As Complexity Grows, Architecture Dominates Material
There’s this talk from 1997 that I keep bringing up on here, but there’s a different part I want to call to your attention this time.
Alan Kay, standing in front of a room of programmers, talking about dog houses.
“You take any random boards, nail and hammer, pound them together and you’ve got a structure that will stay up. You don’t have to know anything except how to pound a nail to do that.”
So imagine someone scales this dog house up by a factor of 100. A cathedral-sized dog house. Thirty stories.
“When you blow something up by a factor of 100, its mass goes up by a factor of a million, and its strength... only goes up by a factor of 10,000... And in fact what will happen to this doghouse is it will just collapse into a pile of rubble.”
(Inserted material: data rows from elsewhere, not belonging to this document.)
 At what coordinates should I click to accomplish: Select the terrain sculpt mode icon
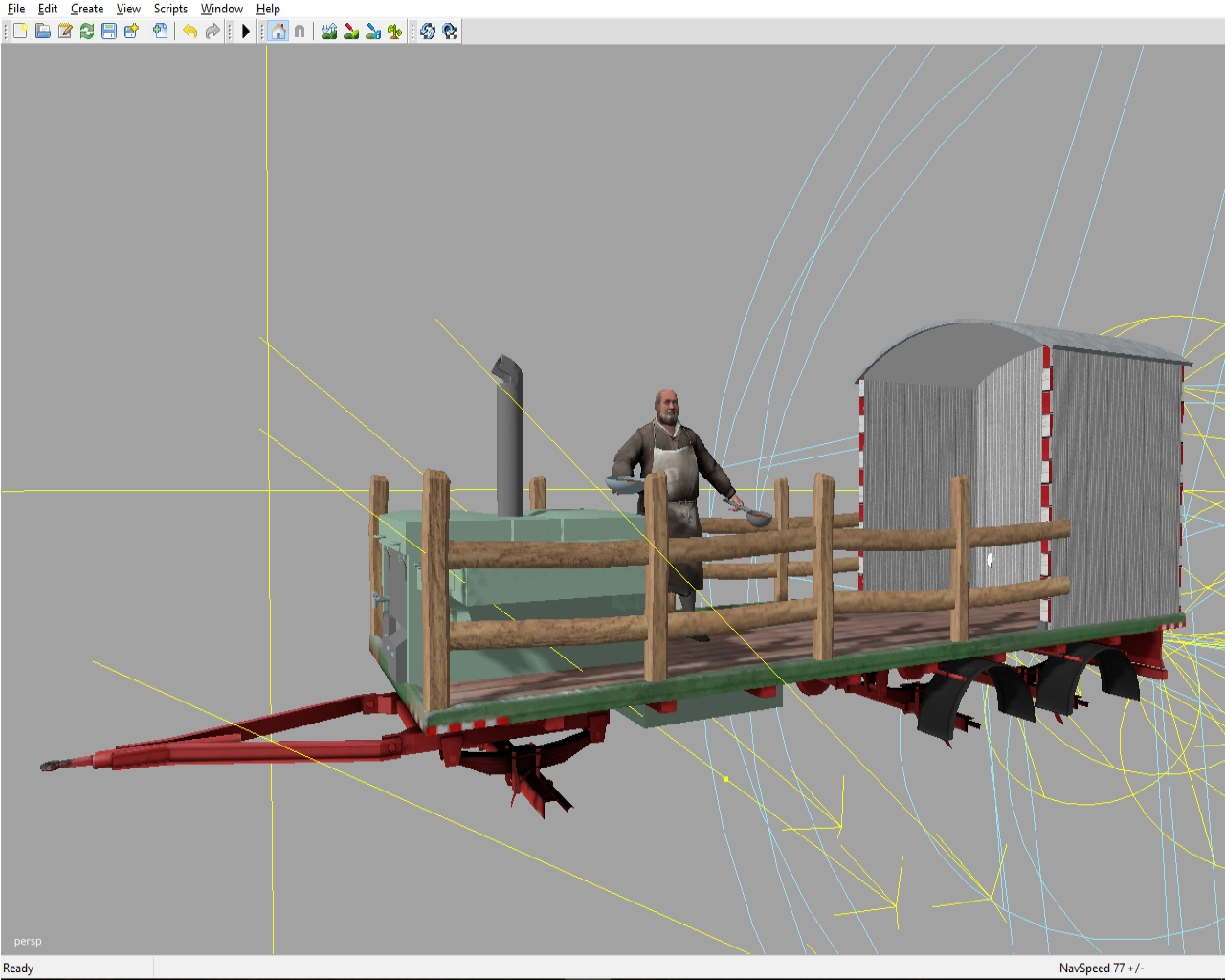coord(329,32)
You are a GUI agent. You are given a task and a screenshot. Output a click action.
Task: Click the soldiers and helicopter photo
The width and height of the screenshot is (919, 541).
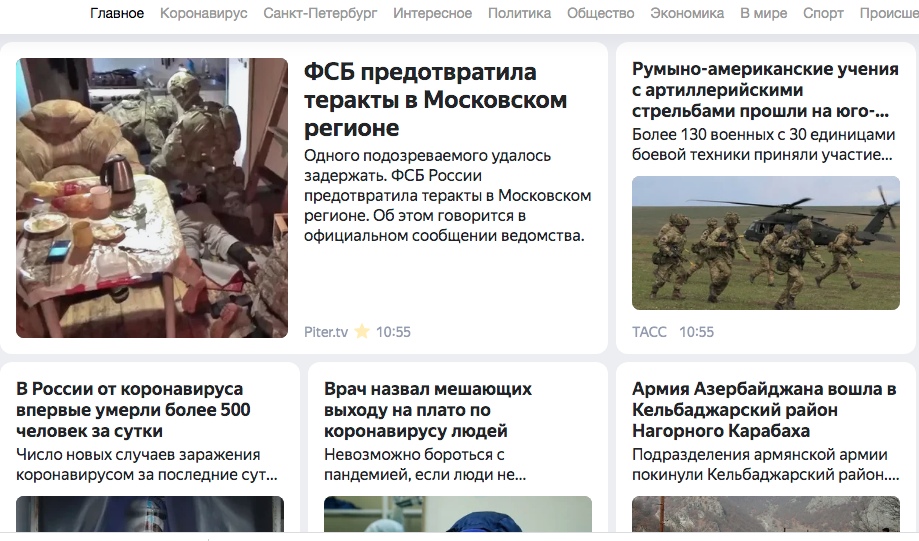[765, 243]
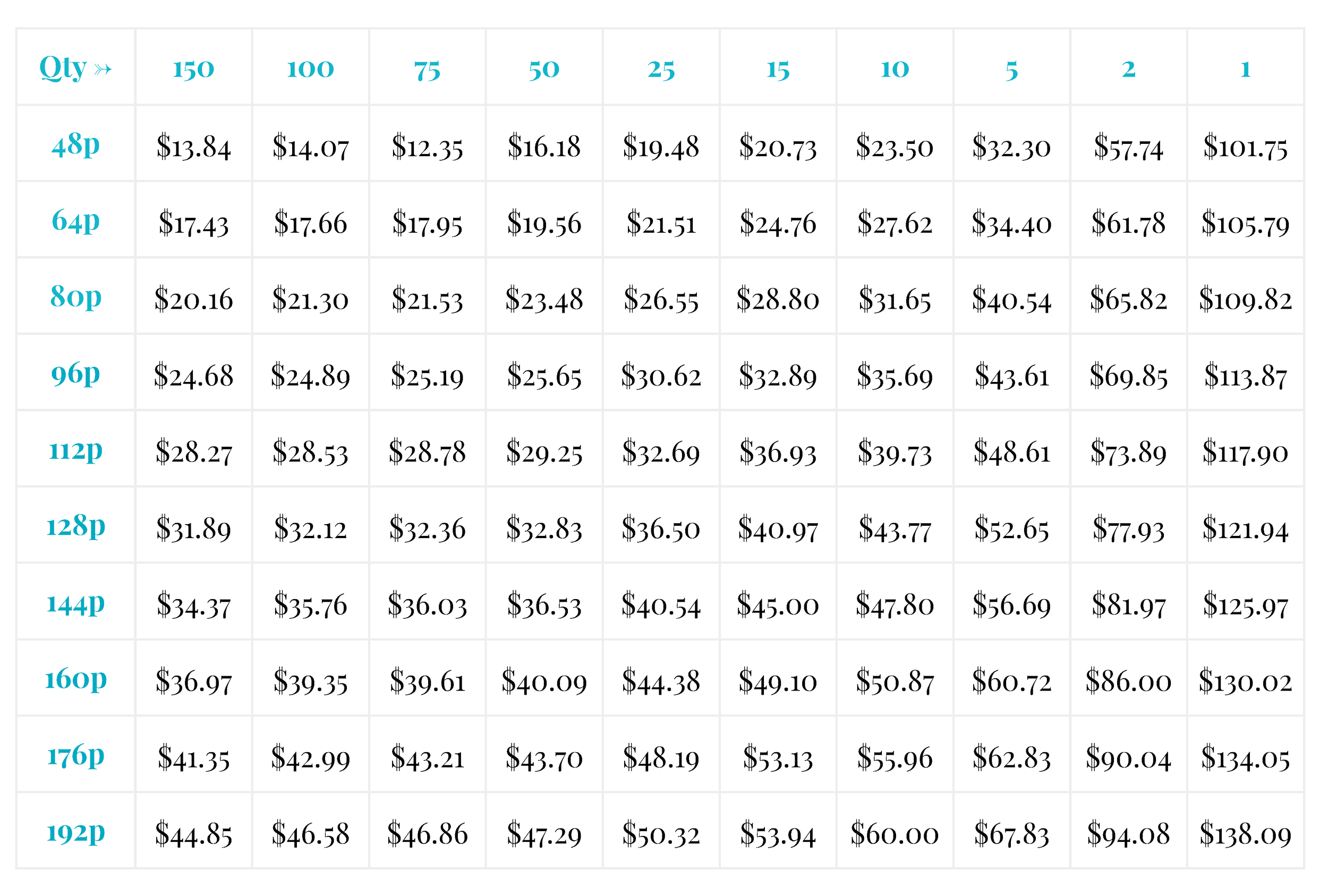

There are pretty much two reactions to seeing the pile.
The popular one, Kay says, is to look at the rubble and go: “Well that was what we were trying to do all along.” Plaster it over with limestone. Call it a pyramid. Ship it.
The other reaction is to invent architecture. Which Kay refers to as “literally the designing and building of successful arches... a non-obvious, non-linear interaction between simple materials to give you non-obvious synergies.”
Then he mentions this thing about Chartres Cathedral. That it contains less material than the Parthenon, despite being enormously larger (Claude tells me that’s likely not literally true, but proportionally less material absolutely!). Because it’s almost all air. Almost all glass. “Everything is cunningly organized in a beautiful structure to make the whole have much more integrity than any of its parts.”
Less stuff. Better arrangement. Bigger result.
A Brief Interlude About Stones
A stone cannot be a bridge. Everyone knows this. A stone just sits there, or falls. Sitting and falling is basically the entire repertoire of stones.
But if you lean one stone against another stone, and lean another stone against that, and keep going in a very specific shape, what you get is an arch. And the arch can hold up a bridge. And the bridge can hold up a cart. And the cart can carry things that would crush any individual stone.
The bridge isn’t in any of the stones. It’s in the leaning. The relationship between the stones is where the bridge lives.
I think about this a lot now. Probably too much. Yesterday, my wife asked me why I was staring at a brick wall and I said “I’m thinking about message passing” and she said “okay” in that specific way that means “I’m choosing not to follow up on this.”
The Multiplication Problem
There’s this problem with chaining agents together (or microservices, or LLM calls, or steps in a pipeline, or whatever…)
Success rates multiply. If you have three things in a chain, each 80% reliable the math looks like this:
0.80 × 0.80 × 0.80 = 0.512Your system succeeds about as often as a coin flip.
Five agents: 33%. Seven: 21%. The longer your chain, the weaker it gets. Every link is an opportunity for the whole thing to give up and become rubble.
And what does everybody do about this? They look at the pile. They plaster it with limestone. More retries. More guardrails. More fallback logic. More stuff. Bigger pyramid.
The pyramid approach to software engineering. Kay was talking about operating systems in 1997, but he could have been talking about the AI agent ecosystem in 2026 without changing a word.
The Inversion
So let’s get into it.
A couple weeks ago I shared I’ve been building this thing called prompt objects. Objects that communicate via message passing, where the receiver interprets the message at runtime in natural language, where anything can be modified while the system runs. The initial ideas behind Smalltalk and Object Oriented Programming, but with an LLM acting as our message interpreter.
And I found that in this system, the math might be able to go the other direction.
Because each object can reflect on what it received. Ask clarifying questions. Send a message back saying “this doesn’t make sense, can you rephrase?” Look at an error and modify itself to handle it. Modify the sender. Create new objects to deal with problems nobody anticipated. The system routes around damage the way, I don’t know, the way a conversation routes around a misunderstanding. You say a thing. The other person squints. You say it differently. You get there.
Only, I didn’t have to build any of that (and by that I mean I didn’t have to tell Claude to build any of that).
No retry logic. No error recovery. No coordination layer or orchestration framework or a verification harness. Just objects that can receive messages and interpret them. The recovery, the coordination, the self-correction, that’s what falls out of the arrangement. It’s emergent. It’s the bridge that lives in the leaning, not in any individual stone.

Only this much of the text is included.